#### List of tasks:
1. Answer these questions from the Dorelian voyage text:
(a) How many other ships did the Dorelian join in convoy OB-249?
(b) On what date did the Dorelian arrive in Halifax?
(c) Which old building at Prince's Dock is the only one to have survived?
2. Reproduce the Dorelian voyage text word for word from "The Fourth Voyage" up to and including "Captain James Cook.".

#### Document excerpt:
OB-249 To Newfoundland

The Fourth Voyage

After repairs in Glasgow the Dorelian with Alister sailed on 24th November 1940 joining 53 other ships in convoy OB-249. The Dorelian had a new Captain James Cook.

Out in the Atlantic the convoy dispersed on 28th. After dispersal, that evening (at 20:24) the St Elwyn was hit and sunk by U-103 with the loss of 24 lives, 16 were rescued.

U-103 had left Lorient on 9th November and returned on 12th December having sunk 7 merchant ships killing 509 sailors. When she sank Calibra inbound for Liverpool on 8th December she killed 128 crew and 230 Indian sailors travelling as passengers; crew intended for other ships. In her career U-103 sunk 45 ships and damaged three. The last success was on 13th December 1942. Though she carried on patrolling through 1943 she had no more hits and became a training boat.

During the Battle of the Atlantic around 25% of the crew on UK vessels were from India and China. More than 6,000 Indians (known as Lascars) and 2,000 Chinese sailors were killed.

The Dorelian arrived in St John’s Newfoundland on 9th December, leaving 9 days later for Halifax arriving on 20th December 1940. It is notable that she did not go on to Montreal as on previous voyages.  In 2009 Montreal is open all year but it seems that in 1940 it was closed by ice during the winter.

View Convoy OB-249 in a larger map


Home At Princes Dock, Glasgow

The Donaldson Line's home base was Prince's Dock, Govan Glasgow. Prince's Dock was the largest dock in the upper Clyde. When Alister came to Glasgow this is where his ship berthed.

Prince's Dock closed in the 1970s. In 1988 the area was used for the Glasgow Garden festival. The docks have largely been filled in and the area has been renamed 'Pacific Quay'. I do not know why, maybe it is after one of the quays in the dock; the Donaldson Line certainly ran a route into the Pacific and up the West Coast to Vancouver through the Pananma Canal so maybe there is some historic basis for the name. Or maybe quay sounds more upmarket than dock.

In 2010 the Prince's Dock, sorry Pacific Quay site contains the Glasgow Science Centre, BBC Scotland and the Festival Park from 1988. Further rather nice office blocks are being added but there are an awful lot of cars.

The only old dock building that has survived is the hydraulic power station that provided power to the dockyard cranes.

View Prince's Dock in a larger map
I have overlaid the docs onto today's map, I positioned and traced an old aerial photo so I think it is pretty close.


HX-82 To Glasgow

The Dorelian did not hang around in Montreal leaving after four days on 16th October and arriving at Syndey on 20th. On 21st June it joined convoy HX-82 home.

#### Material provided:

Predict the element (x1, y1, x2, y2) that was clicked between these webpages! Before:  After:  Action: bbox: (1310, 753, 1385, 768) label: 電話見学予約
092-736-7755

#### Solution list:
1.
(a) 53 other ships.
(b) 20th December 1940.
(c) The hydraulic power station that provided power to the dockyard cranes.

2.
The Fourth Voyage

After repairs in Glasgow the Dorelian with Alister sailed on 24th November 1940 joining 53 other ships in convoy OB-249. The Dorelian had a new Captain James Cook.